The importance of the heart should not just be the focal point of one month, but it should be the focal point of every month and everybody. Nonetheless, Dr. Satou is using this month to bring awareness and information to as many people possible about making sure we maintain healthy hearts.

“We need to try to educate others and that’s why this month is so important because we need to inform parents, pediatricians, and family members about what’s wrong and what’s right. They need to know what type of formula should be in that baby’s bottle. And we need to start asking ourselves the real questions like why do we still have soda machine dispensers in school? Why is there so much money being spent on attractive advertising on fun foods that are really not good for you? It’s a capitalistic society so it’s free for all and everyone has to sell their products. I get it. However, we are doing a better job of educating families and groups of people on what’s healthy and not so healthy, starting at birth and when they’re young. This way you’re already healthy when you get into adulthood. Otherwise, you’re risk factors are going up, up, up and it’s something that you may not be aware of.”

Dr. Satou also mentioned that the medical world is becoming so advanced that not all of the procedures are accepted yet. There some new techniques that allow the doctors to perform heart treatments on the baby while they are still unborn. Those procedures are rare and have only been done in a few places around the world. Though those operations are not highly accepted in the medical field, Dr. Satou is delighted in knowing that there are methodologies in medicine that are able to treat heart defects in the early stages of natal care.

Nonetheless, Dr. Satou is pleased to see where the advancements in medicine have brought us as it relates to the heart, but he still feels that a lot more can be done.

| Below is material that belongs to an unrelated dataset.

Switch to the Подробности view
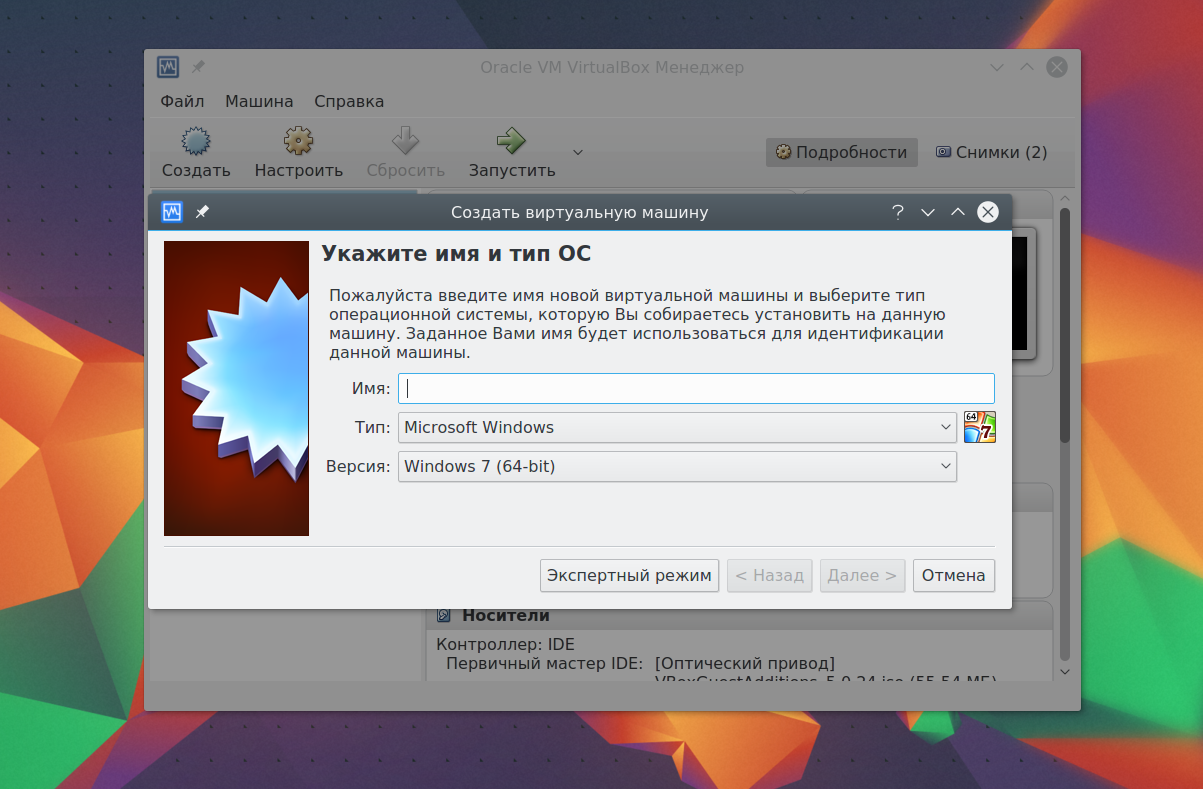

“One thing we haven’t solved yet is a more successful way to do heart transplantations. A heart transplant can be life-saving but it does require a bit of a lifestyle change and at times those heart transplants may not last and the patient may need it again. The heart doesn’t last forever because your body fights it. It’s a foreign heart from someone else’s tissue. There is some research on artificial hearts. It would be great to have a heart that could beat forever. But having an artificial heart that’s not made from human tissue requires a lot of stuff that’s not practical either. The other part is just to wipe out congenital heart disease altogether. Once we figure that out we won’t need the transplant in first place.”